The approval represents the initial stage of a two-step licensing process mandated by the Virtual Assets Regulatory Authority to ensure investor protection and market integrity. To secure a full Virtual Asset Service Provider (VASP) license, Payward FZCO must now finalize compliance documentation and secure a physical office lease within the Emirate. This shift from Abu Dhabi to Dubai highlights the growing concentration of institutional capital and liquidity within the local regulatory perimeter established by VARA.
Dubai has spent years refining a legal framework that specifically addresses digital assets. This regulatory clarity recently impacted market sentiment, much like how XRP saw a liquidity surge following similar administrative shifts. Kraken Co-CEO Arjun Sethi noted that the existence of a local, supervised entity is what distinguishes professional markets from offshore operations, providing institutional clients with a familiar rulebook.

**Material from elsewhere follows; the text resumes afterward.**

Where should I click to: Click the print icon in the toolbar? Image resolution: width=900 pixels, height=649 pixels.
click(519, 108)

Planned services and local currency integration
Once the exchange secures its full operational authorization, it intends to offer a wide range of trading products. These include spot trading, margin trading, and staking services, alongside access to the institutional-grade Kraken Prime platform. Initially, the firm will roll out its \”Buy, Trade and Earn\” suite, providing direct access to the market for both retail and professional investors throughout Dubai.
A key component of the new offering is the integration of UAE Dirham (AED) funding and withdrawals. This allows users to move capital directly through local currency rails rather than relying on international transfers. Such moves to bridge traditional finance and digital assets mirror wider trends, including when Morgan Stanley expanded bitcoin access for its clients to meet growing wealth management demands.

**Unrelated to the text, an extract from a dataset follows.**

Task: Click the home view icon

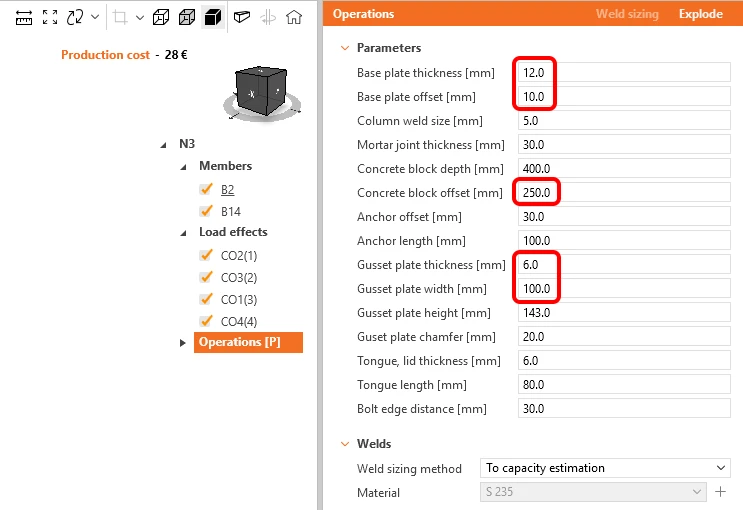Action: coord(294,18)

Over time, Kraken plans to expand its regional portfolio to include derivatives and lending products. These additions remain subject to further regulatory approvals for qualified clients. By using a local entity, the company ensures that users operate on the same global order book while benefiting from the oversight of a dedicated local supervisor, a standard Sethi believes all licenses should meet.

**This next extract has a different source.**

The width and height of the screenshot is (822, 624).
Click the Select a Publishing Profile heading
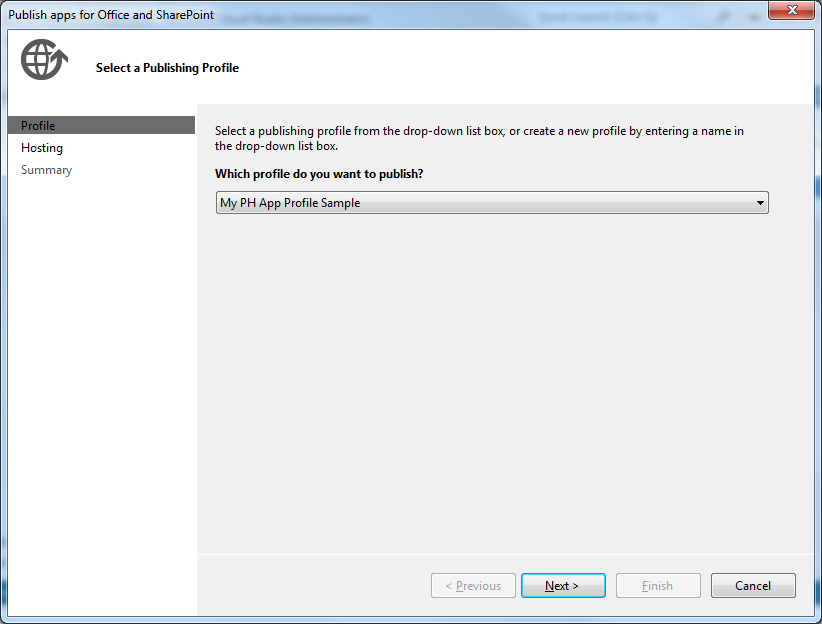click(167, 67)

Regulatory milestones and market context
Kraken originally established a presence in the UAE on April 25, 2022, after receiving a license from the Abu Dhabi Global Market (ADGM). However, the exchange’s February 2023 restructuring resulted in the closure of its Abu Dhabi physical branch and the suspension of AED trading pairs. The new push into Dubai through Payward FZCO indicates a renewed commitment to the region’s evolving digital asset landscape.
The path to full licensing requires strict adherence to VARA’s capital requirements and client asset arrangement protocols. Typically, broker-dealers under this framework must maintain capital reserves between AED 400,000 and AED 600,000. These safeguards are designed to manage risk in an environment where the utility of digital assets is becoming the primary driver for long-term platform survival.
While the preliminary approval is a major step, the firm is not yet listed on the VARA public register of fully operational providers. A specific date for the full launch remains unconfirmed as the final operational steps are completed. For now, the preliminary license permits the company to prepare its infrastructure for served clients within the Emirate of Dubai, excluding the Dubai International Financial Centre.